◆ Texte fourni
§
Ampleur de la vision et souci du détail font, chez Pierre Caron, excellent ménage. À raconter un siècle, la tentation était pourtant menaçante de se permettre de légitimes et paresseux raccourcis. Quand, de surcroît, le siècle qu’on ressuscite a pris fin en même temps que le Régime français au Québec, un certain flou aurait été excusable. Après tout, noms et coutumes ont pu fluctuer, tant à propos des personnes que des lieux.
Aux yeux de l’auteur, de telles excuses ne tiennent pas la route. Il manifeste, au contraire, le plus grand scrupule à guider le lecteur dans des tracés qui parfois n’existent plus et à recréer dans les imaginaires une société dont les clivages sont, heureusement d’ailleurs pour la plupart d’entre eux, révolus.
Des nuques rebelles
La colonie, dont Pierre Caron retrace les virages et le quotidien dans La naissance d’une nation1, ressemble peu aux clichés que les manuels ont longtemps propagés. Du haut en bas de la pyramide sociale, les autorités se heurtent à des résistances. Pas toujours à une agressivité explicite, mais à une farouche volonté d’autonomie. L’exemple vient de haut, puisque les représentants du roi de France acceptent mal qu’un évêque les contredise et que les évêques rendent la pareille aux envoyés de Versailles. Mais, à dire vrai, les humbles mortels n’avaient guère besoin des querelles entre puissants pour se soustraire aux ukases du clergé ou des gouvernants. Daniel Poliquin a déjà dépeint avec humour et finesse la propension des « Canadiens » à n’en faire qu’à leur tête. Dans la même veine, Caron fait des hommes et des femmes de l’époque non pas des révoltés au sens moderne du terme, mais des indépendants d’esprit et de mSurs.
§
◆ Matériel fourni

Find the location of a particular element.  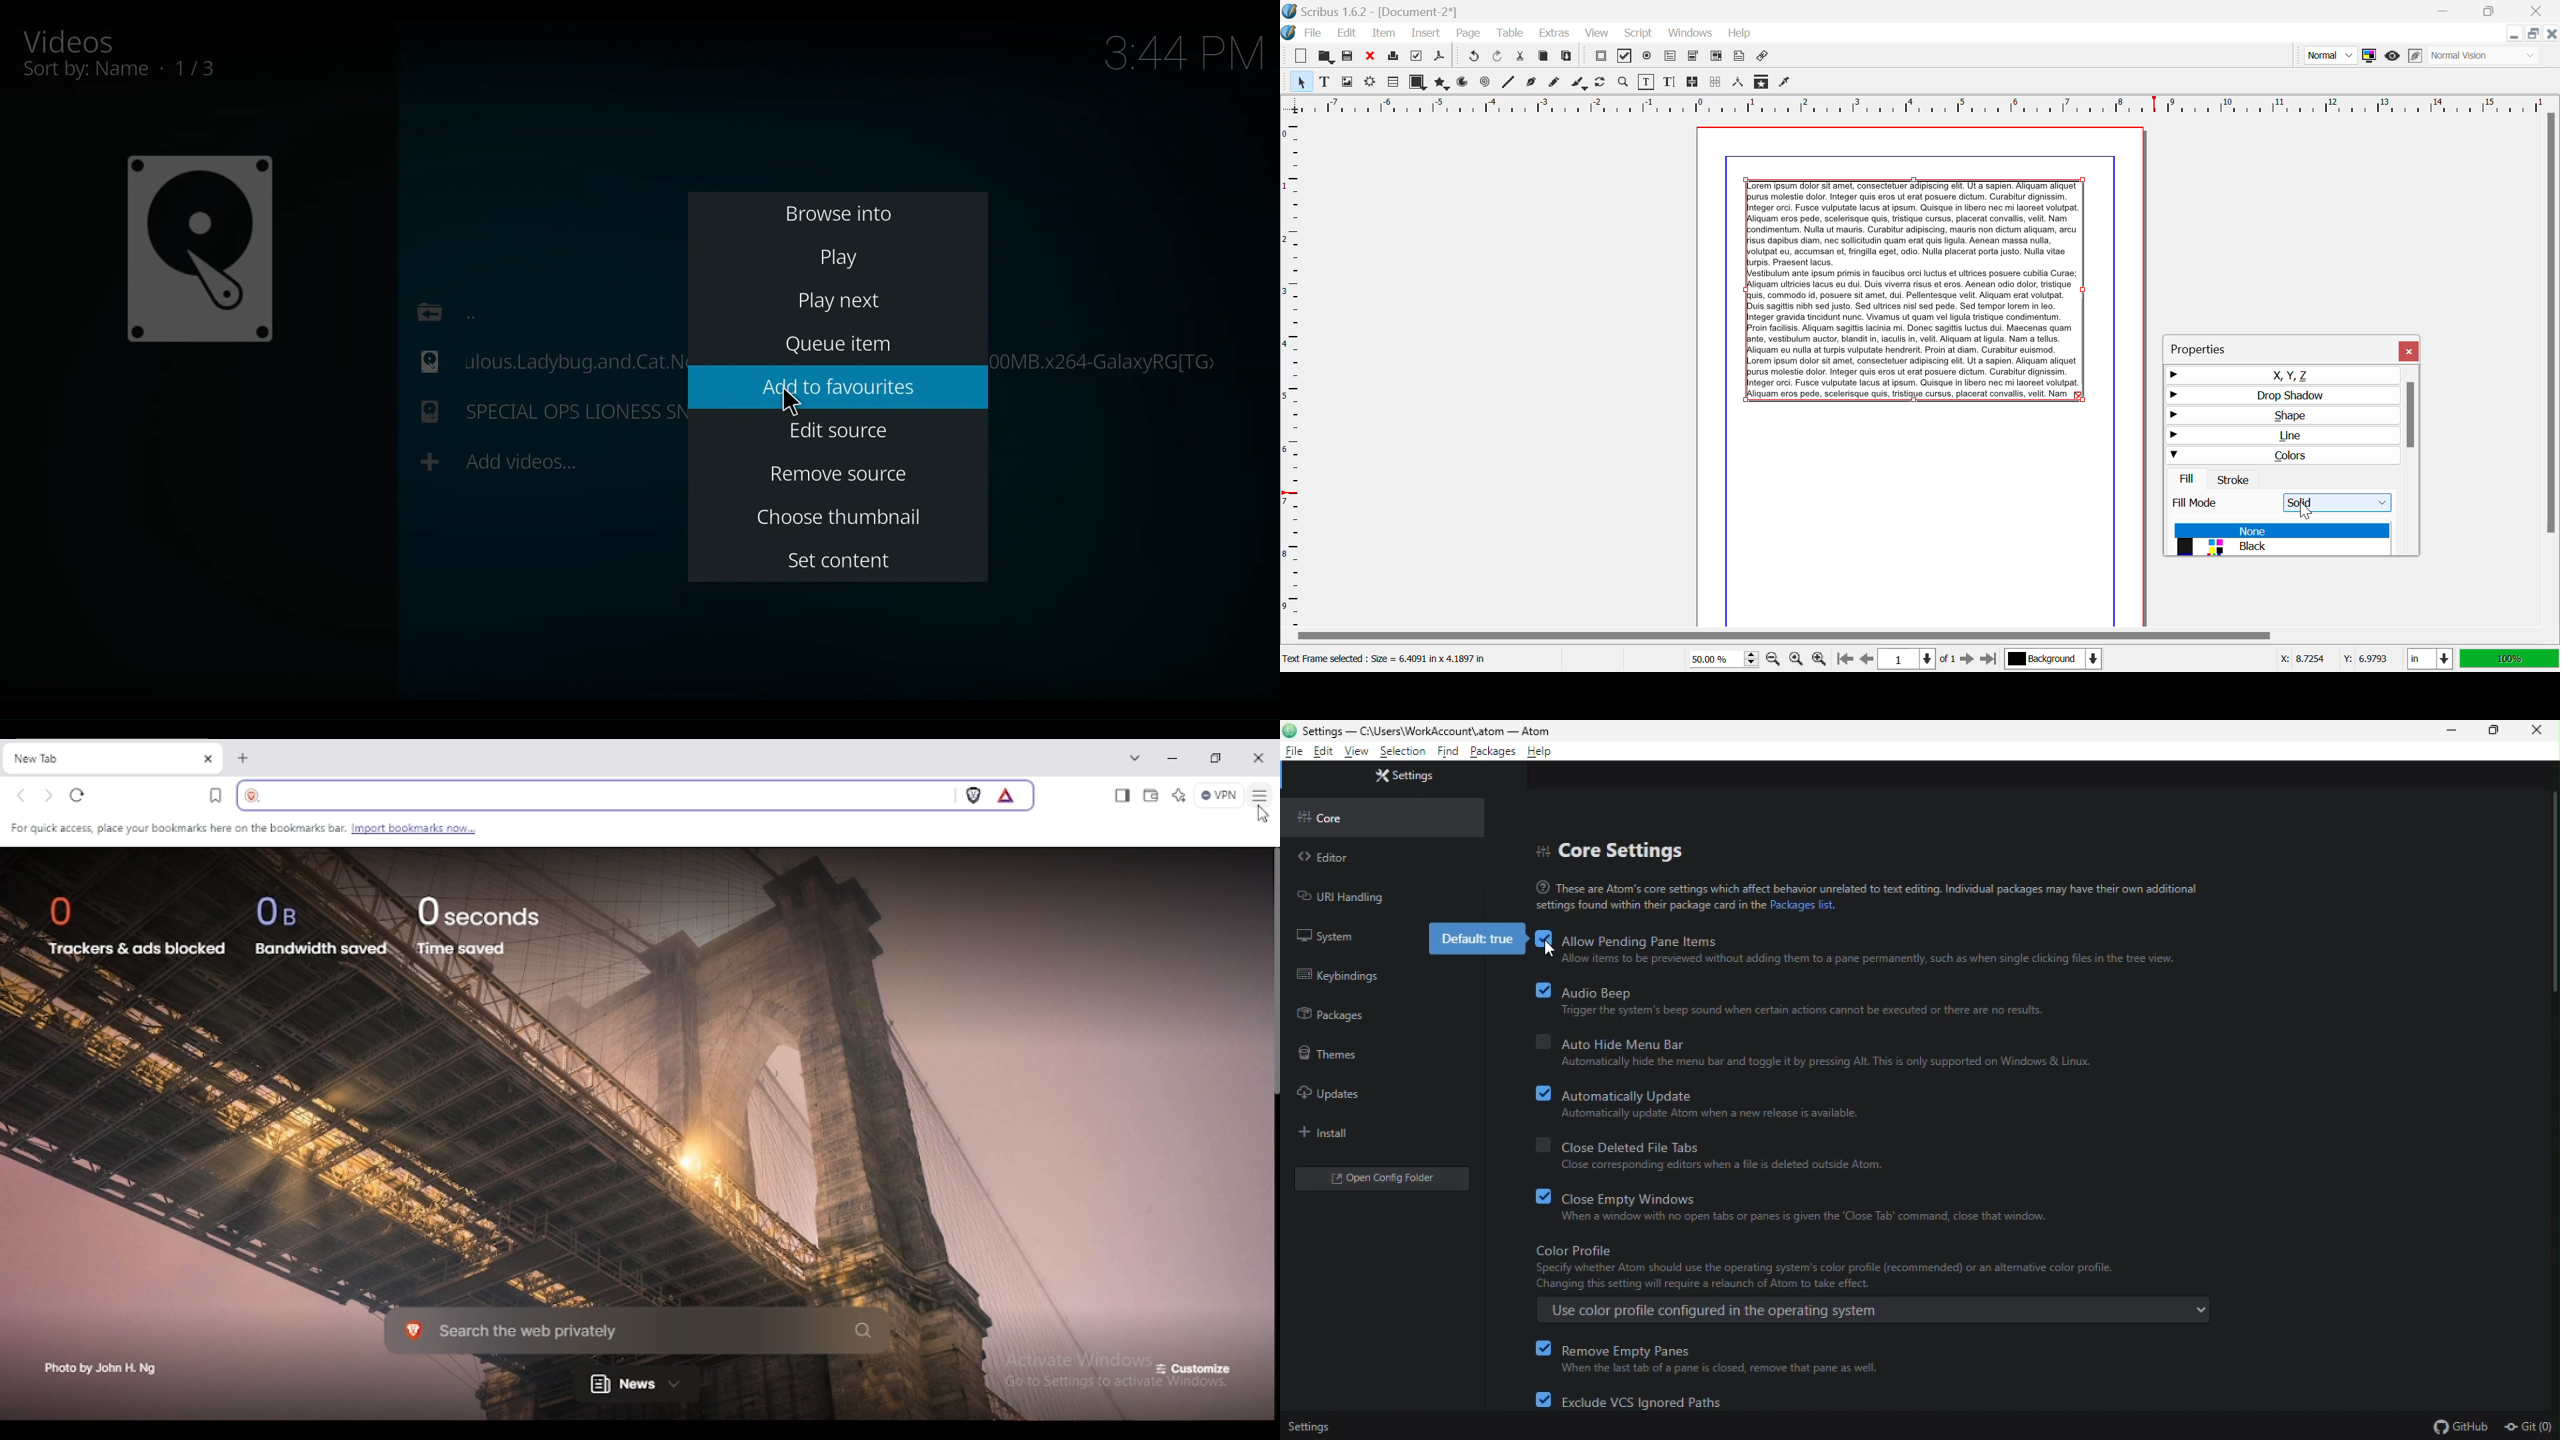

Edit Text with Story Editor is located at coordinates (1669, 82).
§
◆ Travail demandé
A. Recopiez mot pour mot le passage du texte sur l'ouvrage de Pierre Caron qui commence aux mots "Ampleur de la" et s'arrête après les mots "que des lieux.".
B. Rédigez la suite du texte sur l'ouvrage de Pierre Caron à partir de sa dernière phrase.
Ce matériel provient d'une autre source que le texte.

◆ Les réponses
A.
Ampleur de la vision et souci du détail font, chez Pierre Caron, excellent ménage. À raconter un siècle, la tentation était pourtant menaçante de se permettre de légitimes et paresseux raccourcis. Quand, de surcroît, le siècle qu’on ressuscite a pris fin en même temps que le Régime français au Québec, un certain flou aurait été excusable. Après tout, noms et coutumes ont pu fluctuer, tant à propos des personnes que des lieux.

B.
Car les comportements sont magnifiquement libres. Certes, la France tolérait déjà que ses nobles mènent de front plusieurs vies amoureuses ou sexuelles et on ne s’étonnerait pas de trouver en colonie les traces de cette schizophrénie. La colonie s’en permet au moins autant et Pierre Caron le fait bien voir. Un peu partout, en tout cas, se nouent, dans toutes les classes sociales, les liaisons ou les aventures d’une nuit. L’important déséquilibre entre le nombre d’hommes et celui des femmes y est sans doute pour quelque chose. À peine les jeunes filles accèdent-elles à la nubilité que tout le milieu les incite au mariage. Dès lors, les décisions à peine libres et plus souvent brusquées laissent en jachère le besoin d’aimer selon les exigences du cœur. Que viennent ensuite les compensations ! Quand, en plus, les Autochtones affichent une séduisante permissivité, que les vies durent peu et que sévit l’insécurité imposée par le climat et les activités guerrières, les interdictions morales perdent leur mordant. Caron, à l’écoute d’une société qui n’est pas en phase avec l’impossible vertu, observe avec un sourire ce qui ressemble à une « saine délinquance ».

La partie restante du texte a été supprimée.